PROBLEM DESCRIPTION: Once the pictures are removed, output the remaining entries exactly as given.

[Stored items]

-=-=-

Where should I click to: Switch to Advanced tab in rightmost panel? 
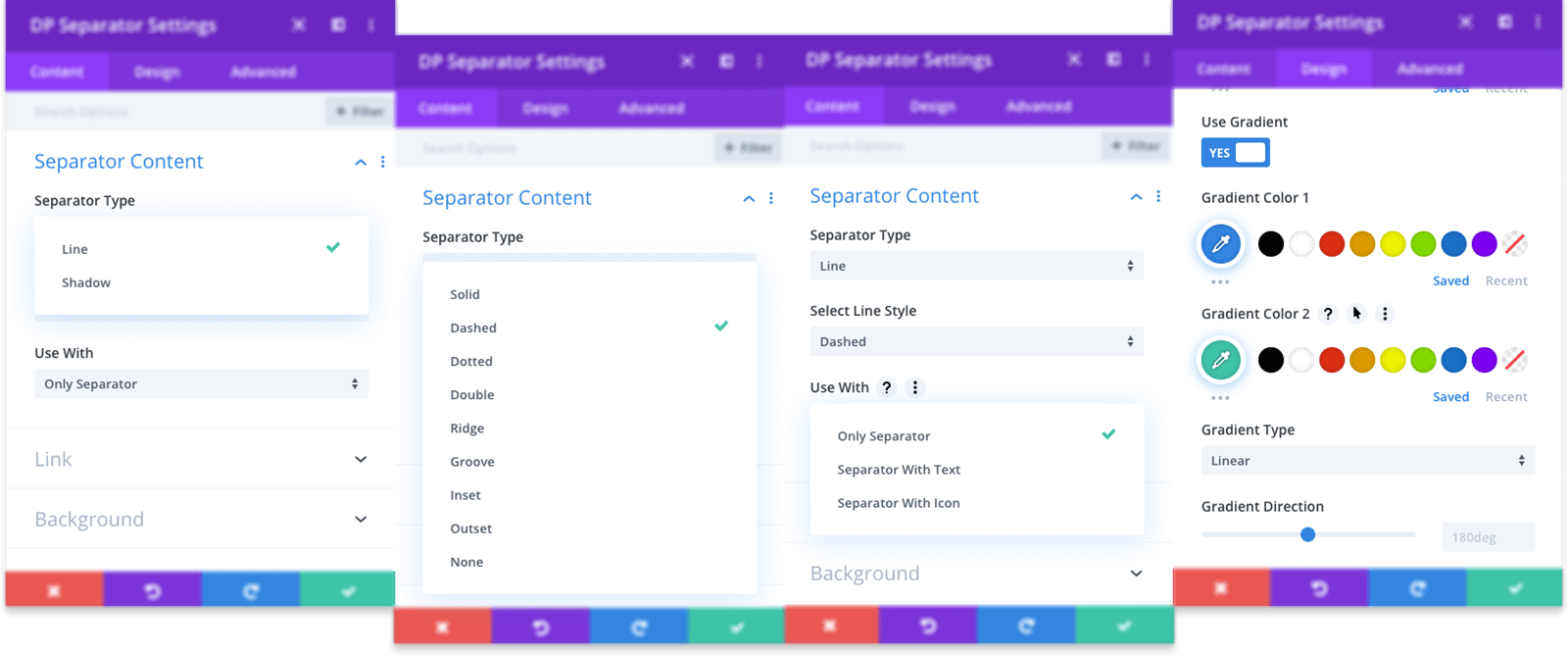tap(1430, 69)
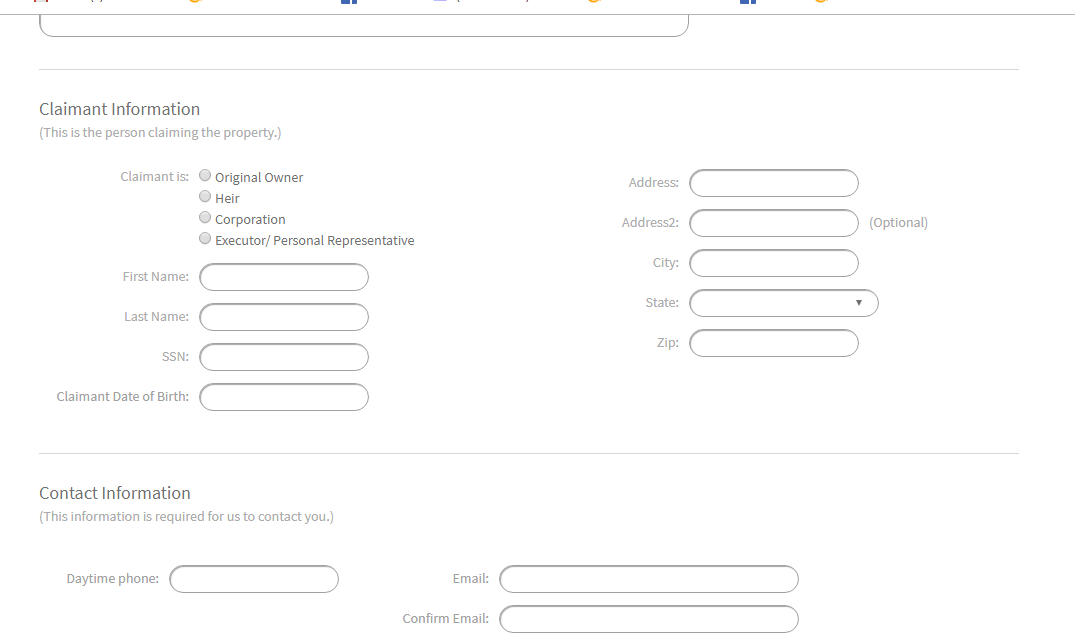Select the Original Owner radio button

click(x=206, y=176)
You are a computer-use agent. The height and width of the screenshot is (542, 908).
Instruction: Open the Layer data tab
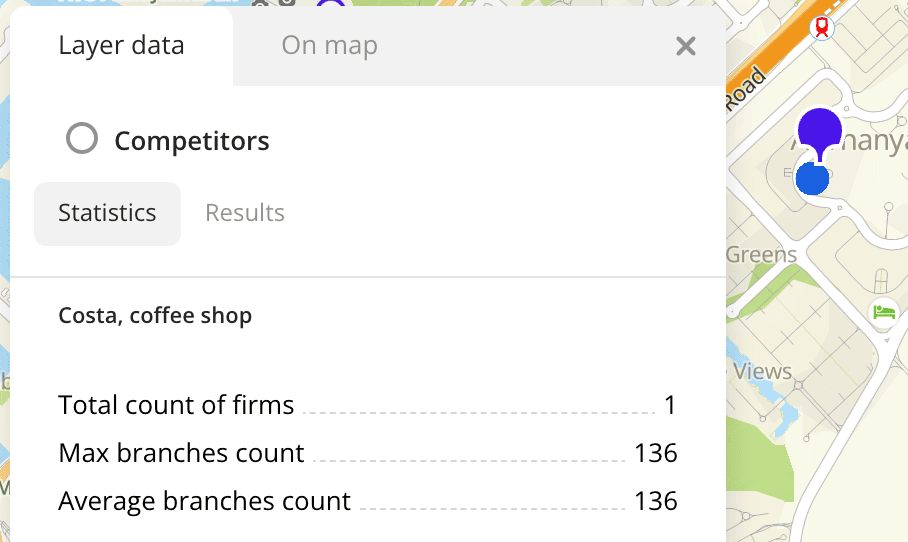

-=-=-

SOLUTION BELOW:
Where should I click to: Switch to Advanced tab in rightmost panel? 
tap(1430, 69)
Select the Original Owner radio button

click(x=206, y=176)
You are a computer-use agent. The height and width of the screenshot is (542, 908).
Instruction: Open the Layer data tab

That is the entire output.